For now, when I need to do something like this, I need to manually handle all the cases of f, and it can be quite long. Do you know if I can write a theorem like this in pure Coq, or maybe if it's not possible, can I create a tactic that would generate this proof for all f ?

Thank you!

1
coq
What do you mean by "inductive function"? A function defined by a Fixpoint declaration?Arthur Azevedo De Amorim

1 Answers

1
votes

One example on how to build a "functional" structure that has extensionality is the finfun datatype in the Mathematical Components library.

Given a finite type T, a finitely-supported function {ffun T -> A} is just a #|T|.-tuple A, that is to say, a table assigning every element of T to some element A. You can overload application so f x := nth f (rank x) where rank x returns the "index" of x : T.

It is the case that ffunP: forall x, f x = g x <-> f = g forall f, g : {ffun T -> A}. Why? Indeed, the key point is that we represent such functions by tables, then Coq indeed can check that such "canonical" representation meets extensionality.
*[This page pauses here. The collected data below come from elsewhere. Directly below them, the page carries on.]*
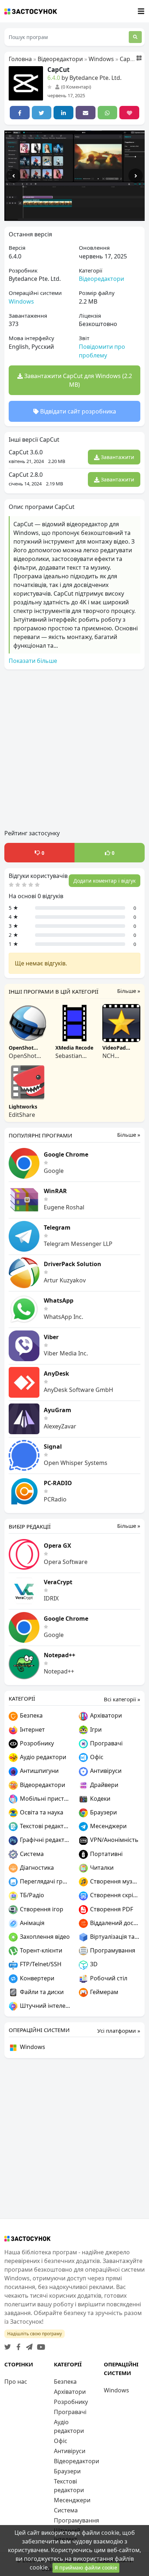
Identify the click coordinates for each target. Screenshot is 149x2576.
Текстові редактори (44, 1826)
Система (31, 1854)
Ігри (95, 1729)
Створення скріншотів (114, 1895)
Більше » (128, 991)
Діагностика (36, 1868)
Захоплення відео (44, 1937)
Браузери (103, 1812)
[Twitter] (7, 2345)
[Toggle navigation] (141, 11)
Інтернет (31, 1729)
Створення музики (114, 1881)
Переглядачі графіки (44, 1881)
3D (93, 1964)
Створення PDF (111, 1909)
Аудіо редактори (42, 1757)
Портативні (106, 1854)
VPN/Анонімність (114, 1840)
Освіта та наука (40, 1812)
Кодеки (99, 1799)
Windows (101, 59)
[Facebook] (17, 2345)
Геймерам (103, 1992)
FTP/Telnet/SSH (39, 1964)
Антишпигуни (38, 1771)
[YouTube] (39, 2345)
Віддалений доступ (114, 1923)
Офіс (96, 1757)
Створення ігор (40, 1909)
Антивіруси (105, 1771)
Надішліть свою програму (34, 2334)
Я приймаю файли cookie (86, 2567)
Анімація (31, 1923)
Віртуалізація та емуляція (114, 1937)
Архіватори (105, 1715)
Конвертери (36, 1978)
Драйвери (103, 1785)
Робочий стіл (108, 1978)
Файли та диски (41, 1992)
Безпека (30, 1715)
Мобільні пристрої (44, 1799)
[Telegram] (28, 2345)
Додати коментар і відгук (104, 880)
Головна (20, 59)
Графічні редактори (44, 1840)
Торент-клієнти (40, 1950)
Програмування (112, 1950)
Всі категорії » (122, 1699)
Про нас (15, 2382)
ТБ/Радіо (31, 1895)
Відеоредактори (60, 59)
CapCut (130, 59)
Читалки (101, 1868)
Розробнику (36, 1743)
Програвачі (106, 1743)
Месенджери (108, 1826)
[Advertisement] (74, 749)
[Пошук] (135, 37)
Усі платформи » (118, 2030)
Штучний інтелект (44, 2006)
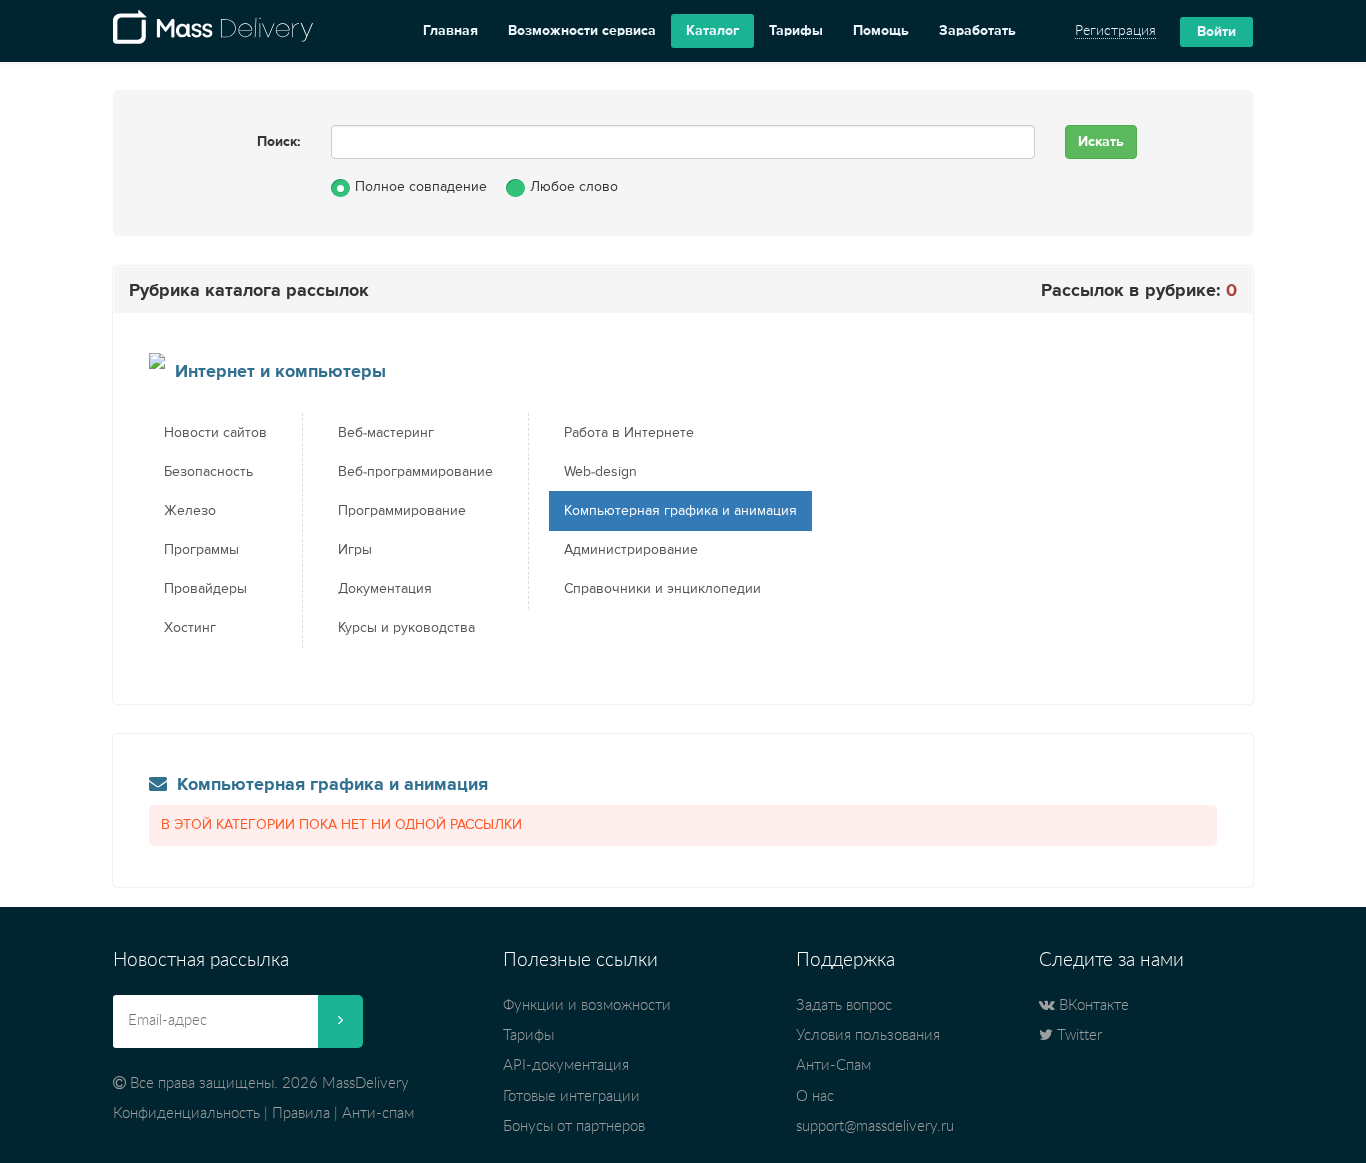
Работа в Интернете (629, 433)
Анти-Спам (833, 1065)
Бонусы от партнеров (574, 1126)
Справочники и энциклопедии (662, 589)
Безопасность (208, 472)
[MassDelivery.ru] (213, 31)
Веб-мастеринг (386, 433)
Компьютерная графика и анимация (680, 511)
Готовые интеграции (571, 1096)
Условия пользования (868, 1035)
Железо (190, 511)
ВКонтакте (1092, 1005)
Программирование (402, 511)
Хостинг (190, 628)
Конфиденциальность (186, 1113)
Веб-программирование (415, 472)
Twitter (1077, 1035)
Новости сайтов (215, 433)
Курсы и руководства (406, 628)
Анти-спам (378, 1113)
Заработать (977, 31)
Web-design (600, 472)
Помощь (881, 31)
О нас (815, 1096)
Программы (201, 550)
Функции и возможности (587, 1005)
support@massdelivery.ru (875, 1126)
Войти (1216, 32)
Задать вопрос (844, 1005)
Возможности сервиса (582, 31)
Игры (355, 550)
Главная (450, 31)
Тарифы (796, 31)
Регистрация (1115, 31)
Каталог (712, 31)
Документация (385, 589)
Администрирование (631, 550)
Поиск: (279, 142)
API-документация (566, 1065)
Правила (301, 1113)
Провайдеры (205, 589)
You will have to perform similar tricks to embed your structure with extensionality, which is usually painful, so that's why few people bother and just add the axiom. In particular, note that in order to have an extensional representation, you will need to construct "canonical" representatives of each object in the corresponding equality class.

For example, given some kind of lambda terms and renaming, you would need to canonically rename terms and construct a type that indicates that such term is in canonical form. This is not easy in general.